エタノールの中間生成物であるアセトアルデヒドを代謝することで最もよく知られているALDH2は、4-ヒドロキシノネナール(4-HNE)などの脂質過酸化産物の代謝でも重要な役割を担っている(5)。毒性の高い反応性アルデヒドはタンパク質へと付加してタンパク質機能異常と組織損傷をもたらすため(6)、ヒトにおける癌やMIなどのさまざまな疾患の原因になると考えられている(7-9)。最近になって我々は、ALDH2のアロステリック活性化剤「Alda-1」によるALDH2活性化が、虚血傷害による心損傷を抑えるということを明らかにした(10)。これはALDH2の心保護作用を示唆している。また、ニトログリセリン耐性関連のALDH2不活化によって、梗塞サイズはexvivoで大きくなった(10)。継続的なニトログリセリン治療期間中にMIを引き起こす患者が、潜在的なリスクを負うということをこれらのデータは示している。継続的なニトログリセリン注入は通常、急性冠症候群患者を対象とした救急部の血管形成術前などに行われるため、治療中に同患者がMIを発症させた場合には、心損傷リスクが増加する可能性がある。本試験ではラットモデルを用いて、持続的なニトログリセリン投与によるMI重症度の増加リスクをin vivoで調べた。
結果
NAD[ニコチンアミドアデニンジヌクレオチド(NAD+)の酸化体]からNADH[NAD+の還元体]への変換を測定し(340nmの高い吸光度で確認)、組換えALDH2酵素活性に対するニトログリセリンとAlda-1の作用を判定するため、精製済みの組換えALDH2を用いてまず最初にin vitro試験を実施した。ニトログリセリン(1μM)を加えて1時間インキュベートしたところ、ALDH2のデヒドロゲナーゼ活性が85±3%低下した(図.1A)。後続のAlda-1投与ではALDH2活性がわずかに65%増加したが(P<0.05 対 ニトログリセリン単独投与)、この増加は中程度のもの(Alda-1投与後ALDH2活性の基礎レベル25%)であった。その一方、ニトログリセリンとAlda-1の同時投与では、ニトログリセリン誘発性ALDH2不活化が完全に阻害された(図.1A)。
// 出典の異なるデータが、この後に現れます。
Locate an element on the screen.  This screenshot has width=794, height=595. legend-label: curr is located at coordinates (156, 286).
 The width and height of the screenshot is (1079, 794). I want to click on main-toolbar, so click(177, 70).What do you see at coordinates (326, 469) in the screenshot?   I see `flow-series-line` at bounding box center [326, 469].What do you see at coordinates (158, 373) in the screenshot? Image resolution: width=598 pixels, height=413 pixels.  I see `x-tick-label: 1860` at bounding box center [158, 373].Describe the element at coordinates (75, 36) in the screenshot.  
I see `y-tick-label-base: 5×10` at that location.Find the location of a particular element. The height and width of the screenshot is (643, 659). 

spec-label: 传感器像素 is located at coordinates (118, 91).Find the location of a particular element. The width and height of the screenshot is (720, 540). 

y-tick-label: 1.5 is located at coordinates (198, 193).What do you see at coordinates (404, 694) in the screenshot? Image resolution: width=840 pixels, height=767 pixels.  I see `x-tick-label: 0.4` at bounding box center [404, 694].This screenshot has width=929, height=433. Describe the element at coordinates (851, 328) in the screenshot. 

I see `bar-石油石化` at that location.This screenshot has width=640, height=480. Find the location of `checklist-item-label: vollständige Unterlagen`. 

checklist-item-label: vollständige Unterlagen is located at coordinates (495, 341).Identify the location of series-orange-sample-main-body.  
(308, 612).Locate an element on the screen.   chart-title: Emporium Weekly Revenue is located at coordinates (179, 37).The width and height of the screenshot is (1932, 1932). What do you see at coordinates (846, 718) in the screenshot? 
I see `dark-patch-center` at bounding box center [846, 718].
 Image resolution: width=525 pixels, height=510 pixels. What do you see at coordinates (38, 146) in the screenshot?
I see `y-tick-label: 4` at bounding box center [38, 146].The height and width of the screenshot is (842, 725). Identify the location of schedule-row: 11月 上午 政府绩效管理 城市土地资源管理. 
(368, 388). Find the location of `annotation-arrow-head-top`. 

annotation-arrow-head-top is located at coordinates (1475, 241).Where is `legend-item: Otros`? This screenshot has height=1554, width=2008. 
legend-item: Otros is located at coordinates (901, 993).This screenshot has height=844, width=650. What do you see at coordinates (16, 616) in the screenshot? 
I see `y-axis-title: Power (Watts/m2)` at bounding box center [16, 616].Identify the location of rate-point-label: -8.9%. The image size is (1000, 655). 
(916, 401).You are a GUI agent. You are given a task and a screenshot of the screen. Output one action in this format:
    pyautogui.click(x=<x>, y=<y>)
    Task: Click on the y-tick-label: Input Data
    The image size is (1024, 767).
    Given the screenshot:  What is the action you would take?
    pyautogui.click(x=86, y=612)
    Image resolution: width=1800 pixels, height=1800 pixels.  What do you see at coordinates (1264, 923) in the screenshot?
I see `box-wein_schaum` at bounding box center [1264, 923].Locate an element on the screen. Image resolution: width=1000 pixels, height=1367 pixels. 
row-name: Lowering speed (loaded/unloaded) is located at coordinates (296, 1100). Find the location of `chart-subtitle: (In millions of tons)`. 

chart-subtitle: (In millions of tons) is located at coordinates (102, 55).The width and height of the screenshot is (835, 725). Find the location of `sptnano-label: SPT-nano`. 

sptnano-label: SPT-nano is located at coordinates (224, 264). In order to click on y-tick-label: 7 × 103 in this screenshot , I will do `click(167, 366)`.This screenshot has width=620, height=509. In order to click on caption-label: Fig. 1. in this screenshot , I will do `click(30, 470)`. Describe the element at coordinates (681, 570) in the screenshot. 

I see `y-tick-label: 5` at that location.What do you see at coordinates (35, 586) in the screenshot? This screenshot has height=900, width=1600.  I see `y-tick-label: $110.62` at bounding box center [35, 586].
持続的なニトログリセリン投与はin vivoALDH2を不活化する
我々は以前に、in vivoにおける16時間の持続的なニトログリセリン投与(1日当たり7.2mg/kg)が、ex vivoのMI(ラット摘出心臓を対象にランゲンドルフ装置を用いたところ虚血発作が生じた)と心筋ALDH活性の有意な低下をもたらすことを明らかにした(10)。この処置方法では臨床的に妥当なニトログリセリン用量および投与時間を採用し、救急治療室における急性狭心症患者対象の静脈注射治療などをシミュレートした。そして、ウィスター系雄ラットの左冠動脈前下行枝(LAD)をinvivoで結紮して虚血再潅流を誘導し、そこから得られたMIのin vivoモデルを用いて、ニトログリセリン前処理がALDH2活性を47%低下させるということを示した(図.1B)。MIの全過程(虚血とその後の再潅流)を通してニトログリセリン投与を継続したため、データはMI発生時および発症期間における心筋のALDH2活性低下を示唆している。その一方、Alda-1(1日当たり16mg/kg)との同時連続投与では、ニトログリセリンによる心筋のALDH2活性低下が抑制されたため、Alda-1がニトログリセリン誘発性の不活化からALDH2をin vivoで保護している可能性がある(図.1B)。